Bu engel, insanı, mevcut durumunda kalmaya zorlar. Onu bir zamana hapseder. Tüm çıkış yollarını tehlikeli gösterir. Bunun bir görünümü de aşırı muhafazakarlıktır.
Cahillik sanki bilgeliğin karşısında var olan bir karşıt kavram gibi görünüyor. Bu görünüm aldatıcıdır. Bunun nedeni karşıt bir kavramın aslında kendi başına var olmamasıdır. Mesela bir oda düşünelim. Bu odanın tavanına bir ampul yerleştirelim. Ampul ile aynı hizada olacak şekilde, tabana da bir masa yerleştirelim. Ampul açıldığında görülecektir ki masanın altı harici(tabi burada diğer tüm şartların olduğunu varsayıyoruz: yeteri kadar ışık var, ampul her yeri görüyor...) her yer aydınlanmıştır. Masanın altı ise karanlıkta kalmıştır. Masanın altının karanlık olması, burada karanlığın var olması değil ışığın oraya ulaşmamasıdır. Yani ışığın yokluğu, "karanlık" diye adlandırılmıştır.
Cahil kalmak
"Karşıt kavram" olayına biraz girdikten sonra cahilliğin var oluşu daha iyi açıklanabilir gibi duruyor. Yine aynı örnek üzerinden gidelim: Aynı oda, aynı şartlar... Buradaki ampul bilgedir. Işık ise bilgidir ve bilge tarafından odanın dört bir yanına ulaştırılır. Örnekteki masa, cehalettir. Masanın ayakları ise cahillerdir. Öyle ki cehalet ışığın yani bilginin, ayaklara ulaşmasını engeller. Masanın aydınlık olan üst kısmı ise sahte bilgeleri ifade eder; masanın ayaklarına ışık, yani bilgi aktarmak yerine onun yokluğuna neden olan bilgi bencilleridir.

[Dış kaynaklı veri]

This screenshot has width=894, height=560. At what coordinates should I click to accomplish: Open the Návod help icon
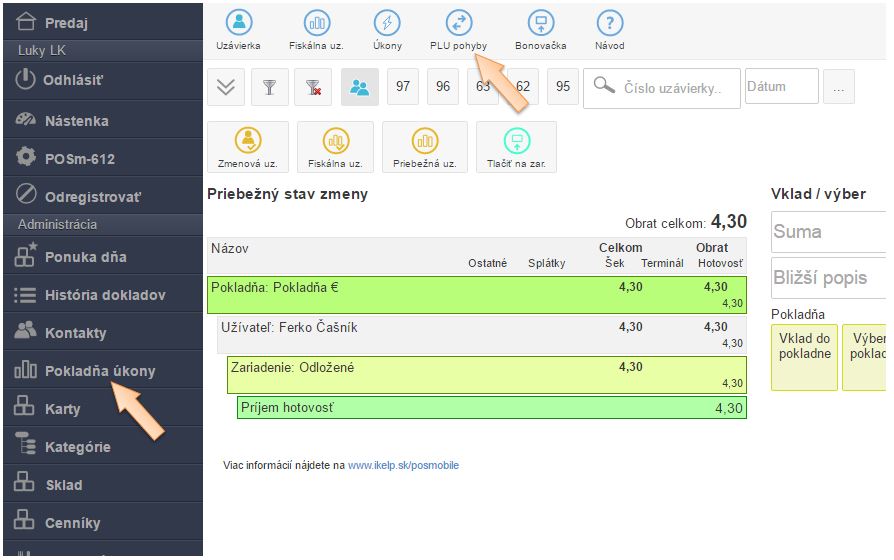pos(609,24)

Bunlar başlığın anlaşılması için yeterli. Bunun yanında birkaç şey daha eklemek istiyorum:
İnsan bir gecede cahil kalır mı?
Böyle bir şey normal hallerde(hafıza kaybı veya benzeri bir durum yoksa) mümkün değildir. Bununla birlikte bu söz biraz da edebi bir sözdür. Sanatsal değeri olup etkileyiciliği bir hayli kuvvetlidir. Bu sözün kullanıldığı bağlamlar genellikle "alfabe" tartışmalarının yaşandığı yerlerdir. Dediğim gibi tesiri kuvvetli olan bu söz yorumlama ile ancak amacına ulaşabilir. Alfabe değişikliği ile söylenen bu söz, ileriye dönük bir cehaletin oluşacağını belirtmeye çalışmıştır. Bu kısmen doğru olabilir ancak birkaç yerinde önlem alınsaydı bu sözü söyleyenler şimdi bunu akıllarına bile getiremezlerdi. Bu önlemlerin başında çok yönlü insan yetiştirebilen bir "öğretim" sistemi gelmektedir ancak bunu daha fazla açmayacağım konumuz bu değil.
Bu söz bugün bir başka nedenle yinelendi. Bu sefer tetikleyici olan harf inkılabı değil "bir başka devlet işlemi"ydi. (Zaten genelde gündem ,devlet üzerinden belirlenir) Bu devlet işlemi bir KHK'dır. Bu, Türkiye Cumhuriyeti'nin 686. KHK'sıdır. Bundan evvel de içeriği benzer KHK'lar yayınlanmıştı. Ancak onlar, bunun kadar yoğun olmamıştı. Tabi bununla beraber konunun güncelliği açısından da bundan bahsetmek istedim.
Peki bu KHK'nın konu ile ne alakası var? Demin de bahsettiğim gibi malum söz burada yinelendi. Bu söz yine ileriye dönük olarak yorumlanabilir, yorumlanmalıdır. Zira akademisyenlik(scholar) kelime kökeni bakımından da bilge kişilerin sıfatıdır. Bu nedenle bir hafıza kaybı ve popüler ifadeyle bir beyin göçü olacağı pek tabi mümkündür. Yalnız bu hemen etkili olmayıp zamanla etkisini gösterecektir.
Savunma
Yanlış anlaşılmasın benim burada amacım komplo teorileri yazıp, kötü senaryolar üretmek değil. Bilakis ben ihtimalleri göz önünde tutarak gerçekçi davranmaya çalışıyorum. Bununla birlikte temennim yapılan ve yapılacak olan bu gibi "işlemlerin" en hayırlı şekilde nihayete ermesidir.